3. Robustness: It ensures that the predictions of a machine learning model remain stable and exhibit minimal changes when the input data is slightly altered.

4. Causality Emphasis: IML prioritizes capturing only causal relationships, providing a more accurate understanding of cause-and-effect dynamics within the model.

5. Trust: Individuals find it easier to place trust in interpretable systems as compared to opaque "black box" systems, fostering a stronger sense of belief and confidence.
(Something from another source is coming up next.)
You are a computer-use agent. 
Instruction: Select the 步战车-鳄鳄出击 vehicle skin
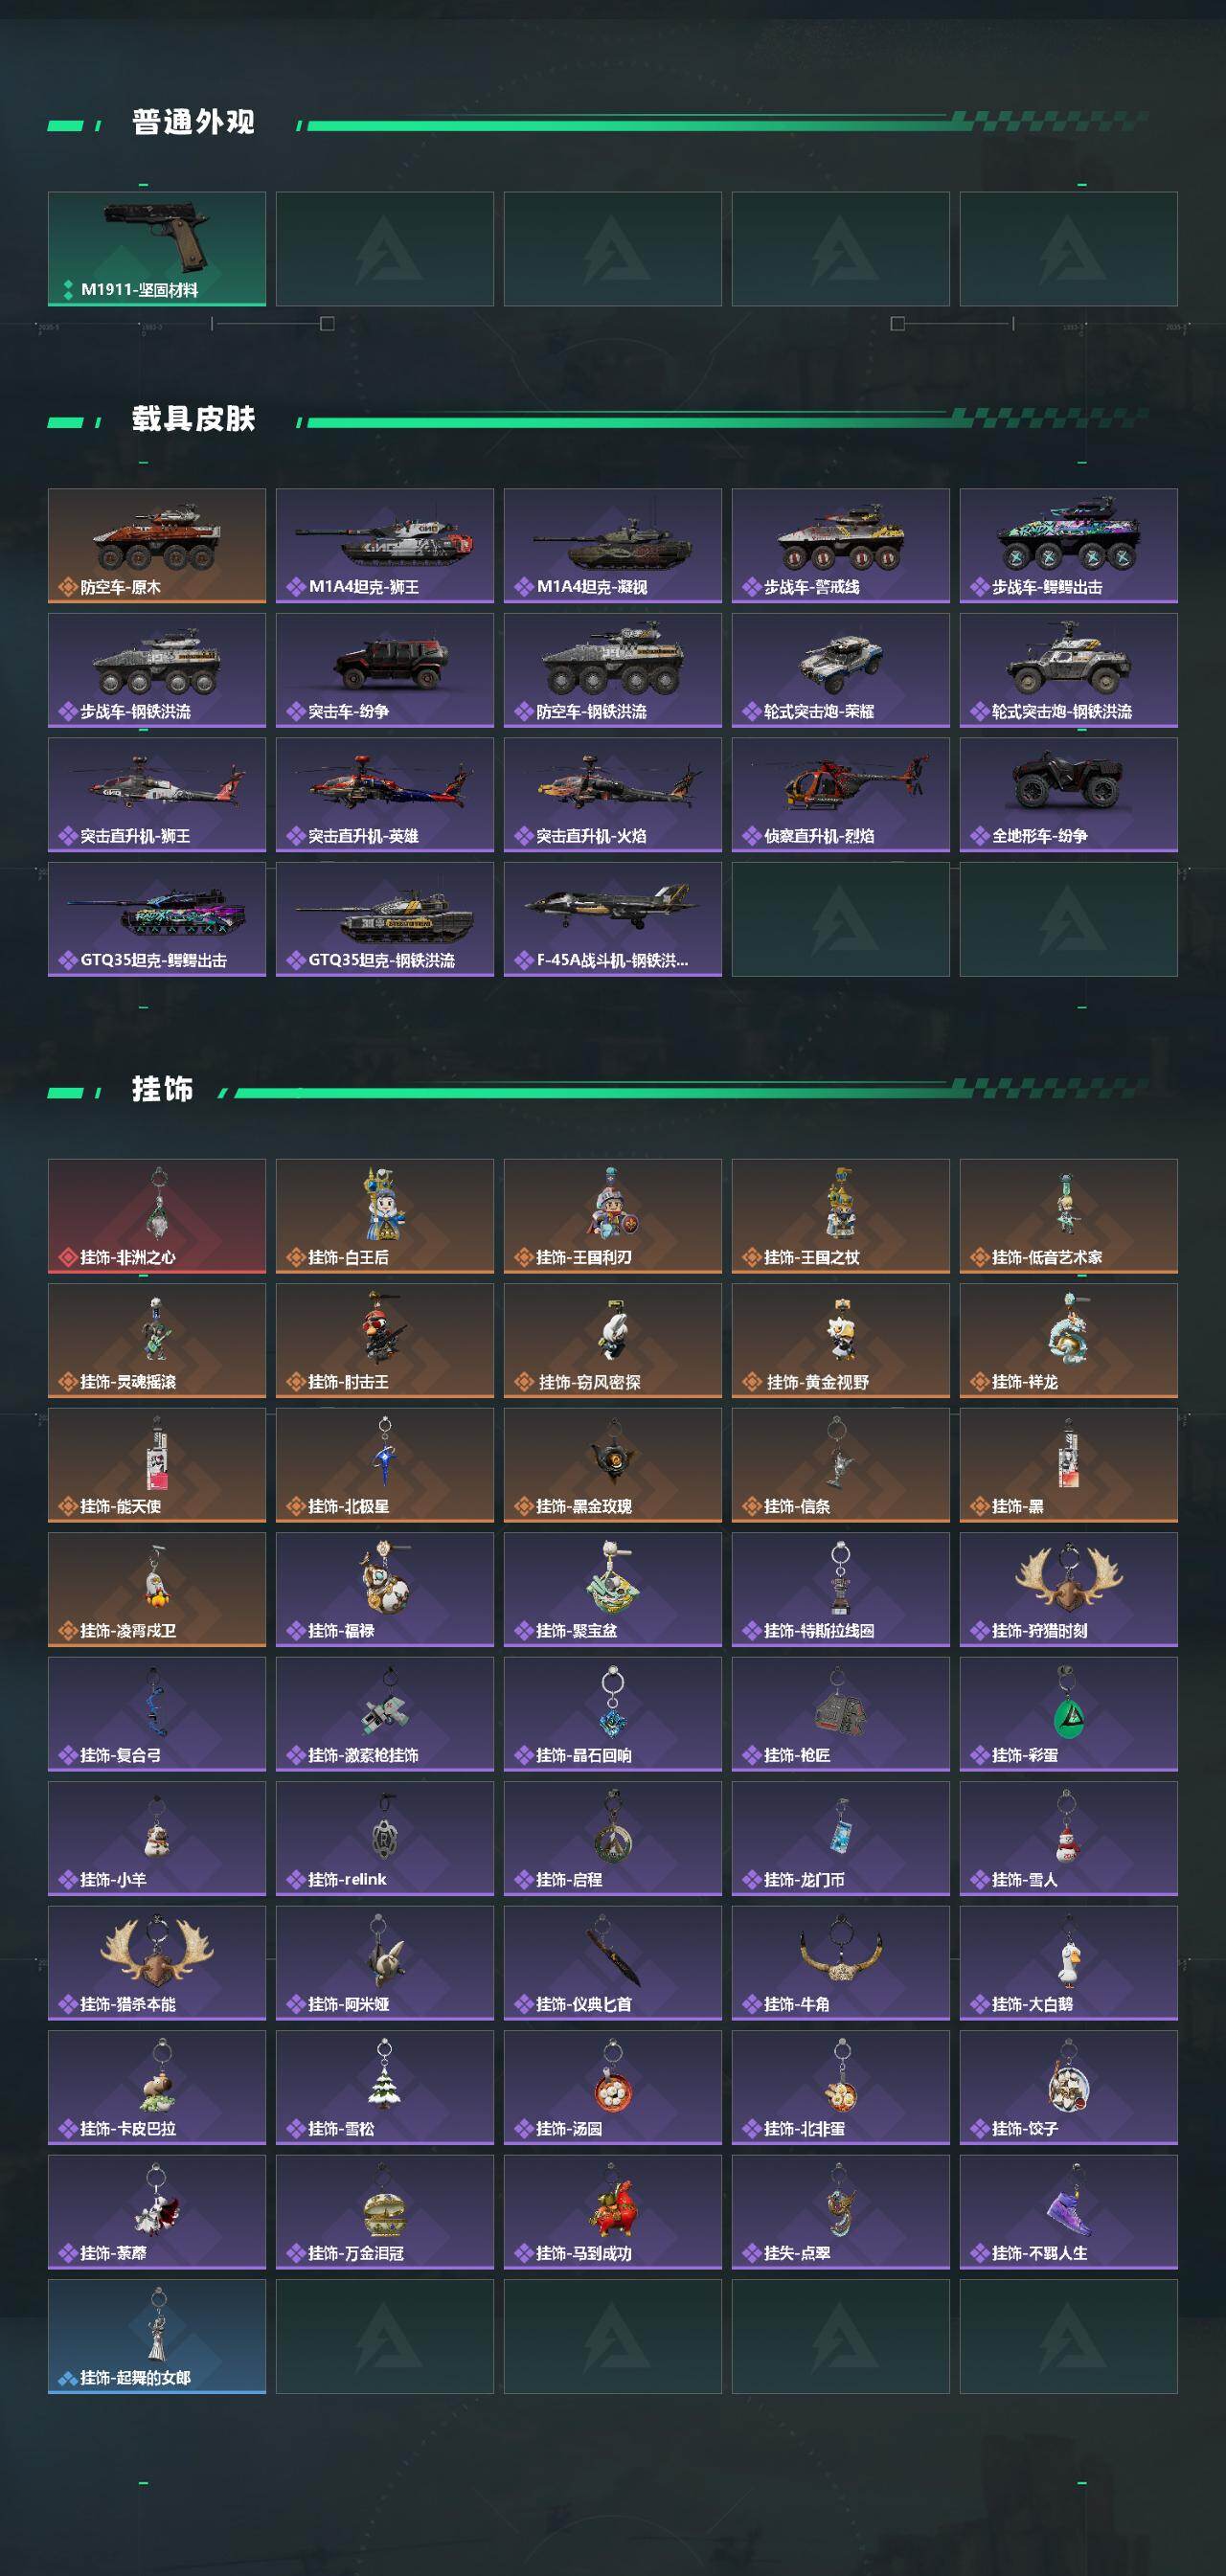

How to interpret an ML model?

Machine learning models exhibit diverse levels of intricacy and performance, making a singular approach unfit for all cases. Consequently, there exist distinct techniques to comprehend these models. These techniques primarily fall into two categories:

1. Model-Specific vs. Model-Agnostic:

  • Model-Specific methods are tailored to particular models, relying on the internal workings of a model to derive specific insights. Examples include interpreting coefficient weights in Generalized Linear Models (GLMs) or analyzing weights and biases in Neural Networks.
  • Model-Agnostic methods are versatile and can be applied to any model post-training. They analyze the relationship between input and output features without delving into the model's internal mechanisms like weights or assumptions.

2. Local vs. Global Interpretation:

  • Local Interpretation pertains to individual predictions, uncovering the rationale behind a specific forecast.
  • Global Interpretation expands beyond isolated data points and encompasses the general behavior of the model as a whole.

Explainability techniques

Source Google-Images


SHAP (SHapley Additive exPlanations) is a framework that explains the output of any model using Shapley values, a game-theoretic approach often used for optimal credit allocation. While this can be used on any black-box model, SHAP can compute more efficiently on specific model classes (like tree ensembles).

This method is a member of the additive feature attribution methods class; feature attribution refers to the fact that the change of an outcome to be explained (e.g., a class probability in a classification problem) with respect to a baseline (e.g., average prediction probability for that class in the training set) can be attributed in different proportions to the model input features.

SHAP can be used both globally and locally.


Local interpretable model-agnostic explanations (LIME) is a method that fits a surrogate glass-box model around the decision space of any black-box model’s prediction. LIME explicitly tries to model the local neighbourhood of any prediction. LIME works by perturbing any individual data point and generating synthetic data which gets evaluated by the black-box system and ultimately used as a training set for the glass-box model.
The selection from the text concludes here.